Se ciascuno di noi oggi è un potenziale “media personale”, potendo editare informazioni direttamente sui social network, per molti il giornale tradizionale continua a essere il fine ultimo della comunicazione, il “media definitivo”: si tratta pur sempre di un prodotto collettivo, in cui le fonti e le informazioni devono (dovrebbero) essere verificate.

Al netto di sollecitazioni e pressioni politiche ed economiche cosa rende la notizia degna di uno spazio in pagina?

E’ la grande domanda che gli addetti stampa di aziende, associazioni e istituzioni si pongono ogni giorno, prima di redigere e lanciare i loro comunicati.

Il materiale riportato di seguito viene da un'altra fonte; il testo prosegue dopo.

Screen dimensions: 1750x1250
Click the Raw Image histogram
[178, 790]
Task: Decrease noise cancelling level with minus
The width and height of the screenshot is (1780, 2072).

Per il cliente la “sua” è la notizia del giorno. Così chiede all’ufficio stampa di procedere velocemente a comunicarla ai giornali. A volte, non pago di ciò, è lo stesso cliente a intervenire sul comunicato, allungandolo a dismisura, inserendo fiumi di dichiarazioni o addirittura modificando l’intera struttura del testo.
All’addetto stampa non resta che inviare ben sapendo che il giorno successivo, leggendo i giornali, il cliente sarà quasi certamente deluso e si stupirà di “tanta approssimazione” del giornale.

Chi fa il mestiere dell’addetto stampa, mostrando di conoscere gli elementi della gerarchia delle notizie, deve avere il coraggio e la libertà di orientare il cliente, nell’interesse di quest’ultimo.

Al cospetto del diritto dei destinatari del messaggio di ricevere un’informazione corretta e ben confezionata, il cliente e l’addetto stampa devono relazionare alla pari: così facendo si risparmiano molte inutili tensioni. Ancora una volta la corretta relazione fra la committenza e il collaboratore può fare la differenza.